__Requirement__: Locate each line in the entries below that contains the string "dimensions" and copy those lines. Case matters.

──────── Material ────────

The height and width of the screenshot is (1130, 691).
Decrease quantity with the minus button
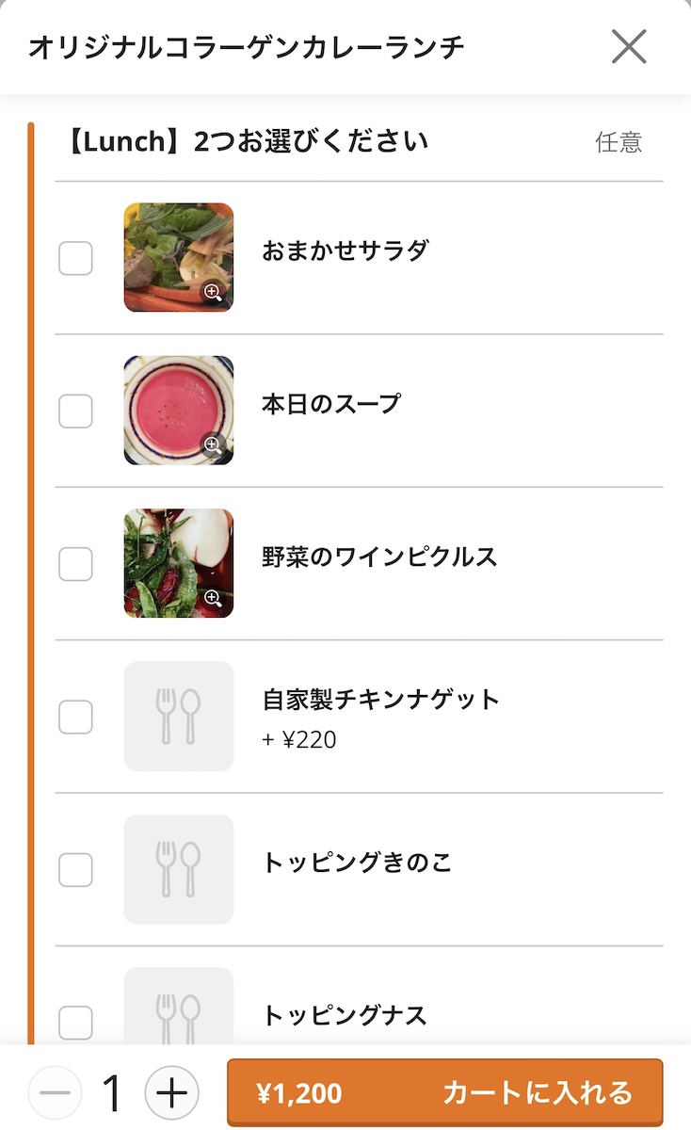point(56,1093)
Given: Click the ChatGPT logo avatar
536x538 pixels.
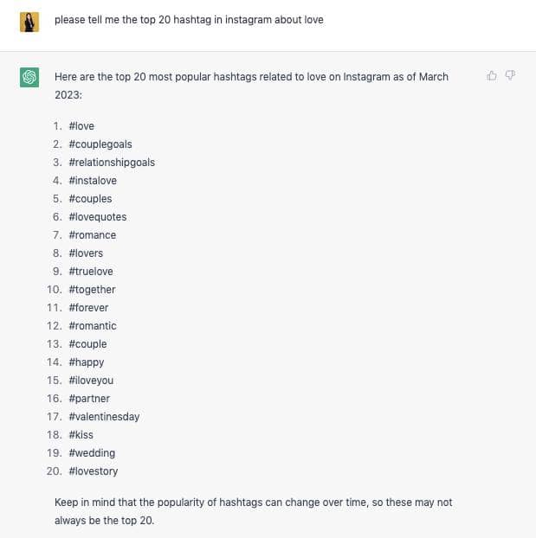Looking at the screenshot, I should [29, 78].
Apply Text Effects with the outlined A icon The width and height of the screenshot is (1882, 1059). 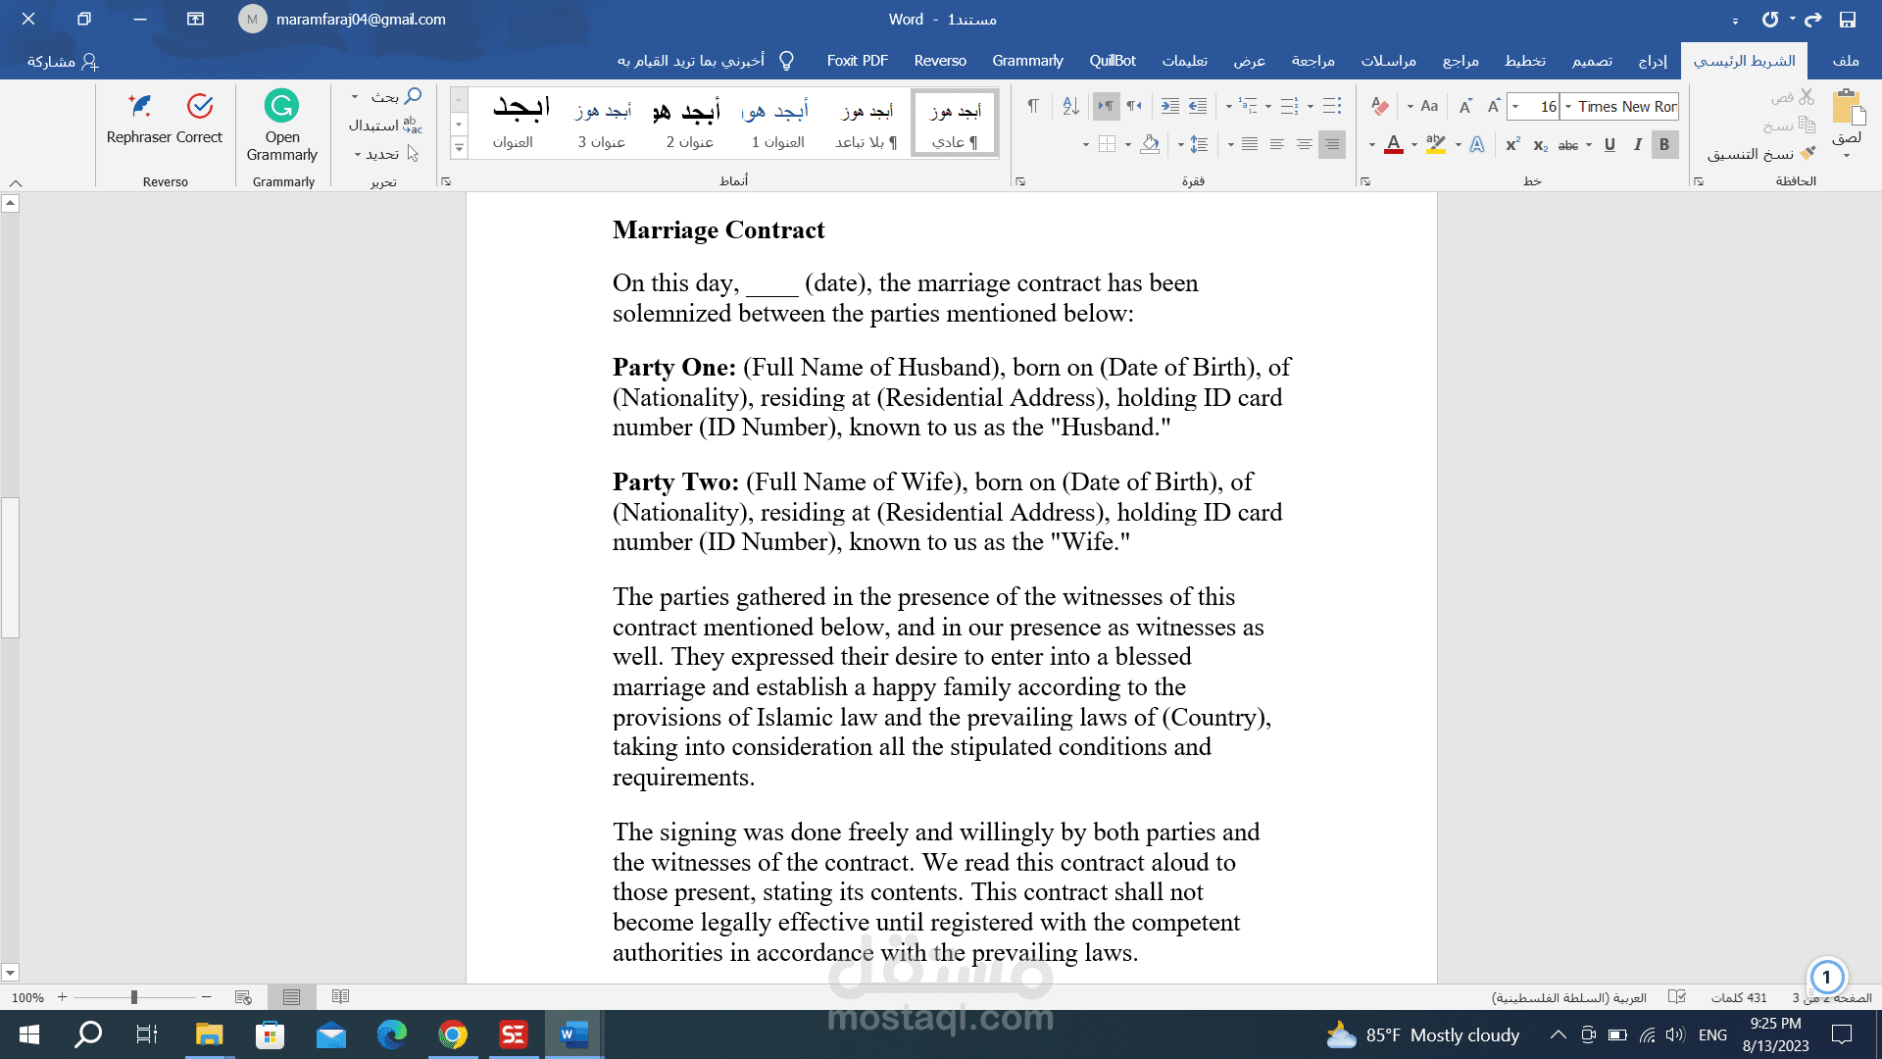pyautogui.click(x=1477, y=145)
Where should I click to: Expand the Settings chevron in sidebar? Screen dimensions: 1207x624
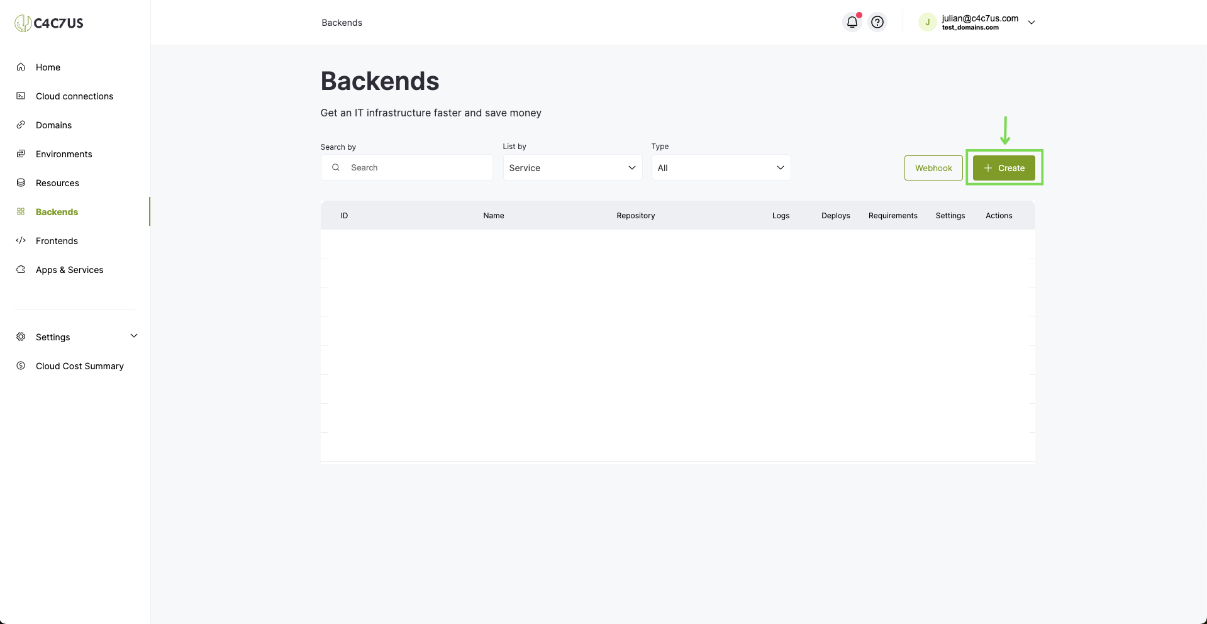[x=133, y=336]
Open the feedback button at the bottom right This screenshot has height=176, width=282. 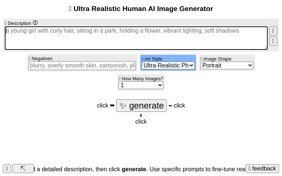tap(262, 169)
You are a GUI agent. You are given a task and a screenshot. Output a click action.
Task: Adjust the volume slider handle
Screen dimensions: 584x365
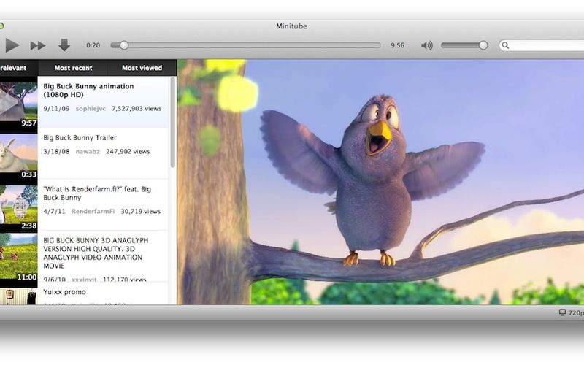483,45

────────

__In response__:
Where should I click to: Expand the Settings chevron in sidebar? Screen dimensions: 1207x624
Screen dimensions: 584x365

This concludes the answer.